Sound fun? "Falling in love," observes a friend of Rovena's. "A bit like falling into a pit." The couple's fall is of the Edenic variety, toward forbidden knowledge, and they wander a literary landscape riddled by the abysses of characters with similar goals. Encouraging Rovena to try his idea, Besfort mentions the philosopher Empedocles, who jumped into the crater of Etna to see what no man had before. Ulysses, whom Dante sends sailing off the end of the earth in his quest for knowledge, floats in the background, too — warning that this couple, seeking a new experience of love, may be engineering its own doom.

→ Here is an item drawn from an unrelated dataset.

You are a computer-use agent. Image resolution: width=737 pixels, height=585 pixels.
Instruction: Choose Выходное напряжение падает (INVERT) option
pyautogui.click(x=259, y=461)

As Rovena and Besfort begin bending the rules of their relationship, the novel bursts through its own constraints, turning from realist mystery into surrealist foray. The lovers travel extensively in contemporary Europe, which — in the midst of forging its own union — provides a fitting backdrop to both transformations.

So do the shifting fortunes of Albania. Kadare's ambivalent portrayals of dictator Enver Hoxha have drawn criticism in the past; here, the emergence of his native land from Hoxha's regime symbolizes the possibility of miraculous change. After Besfort hears the "rattling of the chains dragging the dictator's statue through the centre of Tirana," he observes: "It was this sound, louder than any earthquake, that divided past from present. Everything that had once been impossible suddenly became real" — even, perhaps, a revolutionary kind of love.

Echoing with literary references, enriched by political relevance, Besfort and Rovena's investigation manages to seem groundbreaking despite its central flaw: Few paradigms of male-female relations are more archetypal than that between prostitute and client. Seeking a new kind of love via an old model is like trying to reach the moon on a pogo stick: Readers might admire the effort but question the efficacy. Similarly, Besfort's efforts to shape his relationship, and his girlfriend, into forms he prefers — and her willingness to accept this sexualized and sexist arrangement — feel outdated. It's a testament to both Besfort and Kadare's powers of persuasion that Rovena and I stayed so involved.

So what happened in the cab? And did the couple attain a higher state? Kadare proves more interested in mysteries than solutions, but it is a fact — or as close to fact as this remarkable novelist gets — that whatever the driver saw sent the cab flying through the air before it fell back to earth.